In recent years Christmas has been celebrated by an abundance of investment calls advising the ‘guns and canned food’ strategy: next year will be scary, batten down the hatches.

But after a year of superlative share market growth in an economy that, by any measure, is struggling for air, this year economists and the money people are divided over what the coming months will look like.

The RBA’s rate cuts and repeated mentions of quantitative easing (QE) show it’s preparing to defend against an economic recession.

But if Australia does fly close to recession and the RBA pulls out the big guns, it’ll be great for shares as people look for returns to beat piddling deposit rates and as newly-created money is flushed into the economy.

The short story that money managers are telling investors is fly to quality — companies with plenty of money, high return on equity and solid earnings — and to be aware that experienced investors’ crystal balls are starting to flash red.

The longer story is more complex.

 

The numbers aren’t sexy

The inverted US bonds yield curve is freaking people out.

An inverted yield curve happens when interest rates paid by short-term bonds are higher than interest rates on long-term bonds. It means people are jumping into long-term, safer investments because they’re worried about the near-term future.

“The yield curve is the best predictor that we have of economic troubles to come,” Stephen Anthony, chief economist for Industry Super Australia, said at the Allfin Investment Summit last week.

“All instances of yield curve inversion in the United States since the second world war have led to a financial market meltdown, and also eventually to an economic slowdown or recession. So when you see yield curve inversion you start getting nervous.”

He believes returns on investments over the next decade will be mediocre.

The numbers making people nervous are US manufacturing contracts, which hit a nadir in October and are now being followed by services.

FIIG chief investment strategist Jonathan Sheridan believes there’s another six to 12 months of worsening data ahead of us, and the US Federal Reserve will “capitulate in the face of declining data”.

In Australia, the economy grew 1.7 per cent this year, largely due to government spending and as the impact of interest rate cuts flow through.
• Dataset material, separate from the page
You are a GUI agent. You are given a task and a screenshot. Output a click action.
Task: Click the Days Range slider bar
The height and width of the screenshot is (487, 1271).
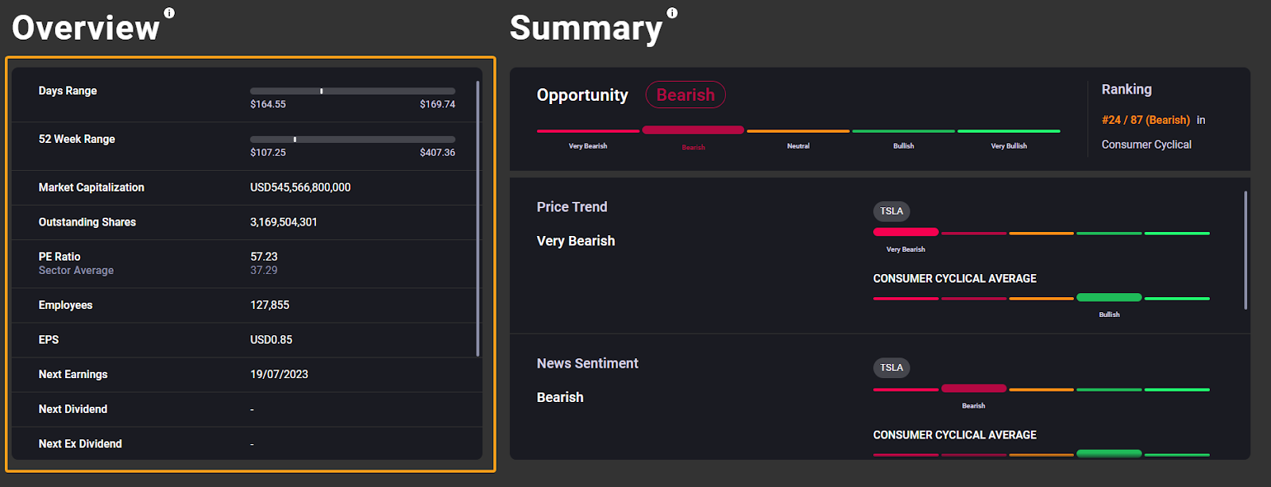coord(352,91)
Royal Bank of Canada analysts reckon it’ll grow by 2.4 per cent next year, the RBA says 3 per cent.

And while Stephens believes a lot of the world’s economic stimuli of monetary policy and demographic booms are “worn out”, Australia has a hitherto unused weapon — QE — and the government, while it hasn’t abandoned its dream of a surplus, is beginning to offer some fiscal stimulus to keep the country ticking along.

 

Too big to fail

The government has brought forward $3.8 billion worth of infrastructure spending, with about half to come in the next 18 months to counter lukewarm growth (savings are coming from $1.5 billion in cuts to the federal public sector).

Over at the RBA, governor Philip Lowe said in November QE would become an option once the cash rate hit 0.25 per cent.

It’s currently at 0.75 per cent and it’s widely expected the central bank will cut again in early 2020.

But even as Lowe has been warming the waters for recession-busting tactics, he’s also talking up the economy, saying at the last rates decision the Australian economy “appears to
have reached a gentle turning point” thanks to low rates, tax cuts, infrastructure spending, the upswing in housing prices and a brighter outlook for the resources sector.

READ: The RBA is playing the ‘waiting game’ because it thinks its rate cuts are working: economist

State Street head of portfolio management, Bruce Apted, told Stockhead that launching QE would imply that the outlook for growth, employment and inflation, which is now around a low 1.7 per cent, had deteriorated.

Wealth Within senior investment analyst Janine Cox says the RBA can really only cut the cash rate twice more by a further 0.25 per cent to have an impact on the economy.

“After that there is little point in making a future cut given there will be no real impact,” she told Stockhead.

Royal Bank of Canada analyst Su-Lin Ong expects a $40 billion bond-buying program to start in early 2021.

 

Ride it like you stole it

The fallout from the RBA prepping society for unconventional recession-fighting tactics and a government finally realising economic growth is a problem, is joy among equity investors.

Wealth Within’s Cox says the three cash rate cuts in 2019 have already driven the stock market to new all time highs. The All Ordinaries was up 21 per cent for the year-to-date on Wednesday.

“Generally, news about any stimulus drives stock prices higher and typically the gains occur six months in advance of cuts to the cash rate or any other stimulus program,” she said.

“By mid-2019 most of the gains in stock prices were realised as the market rose by around 17 per cent with only one cut having occurred at that point.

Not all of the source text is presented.